L’énormité des sommes détournées par les dictateurs africains ne font qu’aggraver la situation et, le montant des malversations donne mal à la tête. A titre d’exemple Jean Bédel Bokassa (devenu Bokassa Ier en 1976) qui a régné sur la Centre Afrique de 1966 jusqu’à 1979 aurait dilapidé pour sa cérémonie de sacre plus de 20 millions d’euros, ce qui représentait à l’époque le tiers du budget national.
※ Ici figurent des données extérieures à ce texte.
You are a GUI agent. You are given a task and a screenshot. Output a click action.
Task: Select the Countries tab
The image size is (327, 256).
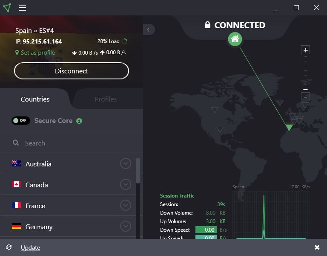click(x=35, y=99)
Mobutu, qui a gouverné le Zaïre d’une main de fer 32 ans durant détournait l’ensemble de l’aide des pays occidentaux sans que le flux de dollars ne tarisse. Le problème est que cet argent fut placé à l’étranger (dans des paradis fiscaux), ne permettant pas aux banques africaines de redistribuer l’argent localement via l’emprunt et ainsi permettre à l’économie de décoller.

De plus, l’aide détournée ne profite qu’à une infime minorité ce qui a pour conséquence de faire grimper l’inflation de manière artificielle puisque la population ne bénéficie nullement d’une hausse du pouvoir d’achat et se retrouve par conséquent plongée dans la pauvreté : ce à quoi les occidentaux répondent en débloquant de nouveaux fonds pour l’aide, un cercle vicieux.

La démocratie dans le viseur

Point ô contestable du livre, Dambisa Moyo s’attaque également à la volonté des occidentaux d’imposer aux états africains des régimes démocratiques qui conditionneraient le développement économique. Pour cette dernière, c’est la réciproque qui a valeur d’axiome, c’est à dire qu’une démocratie saine ne peut voir le jour sans une bonne santé économique. Pour obtenir des réformes structurelles de fond, Dambisa Moyo milite pour un pouvoir fort et autoritaire de manière temporaire.

Un essai engagé et sans tabou qui permet de relativiser les bienfaits de la sacro-sainte aide couverte d’éloges par les bien-pensants. Publié aux éditions Jean-Claude Lattès pour vingt euros, "L’Aide Fatale" fournit un argumentaire abordable et digne d’intérêt qui peine néanmoins à entrer rapidement dans le vif du sujet, s’égarant dans de multiples répétitions.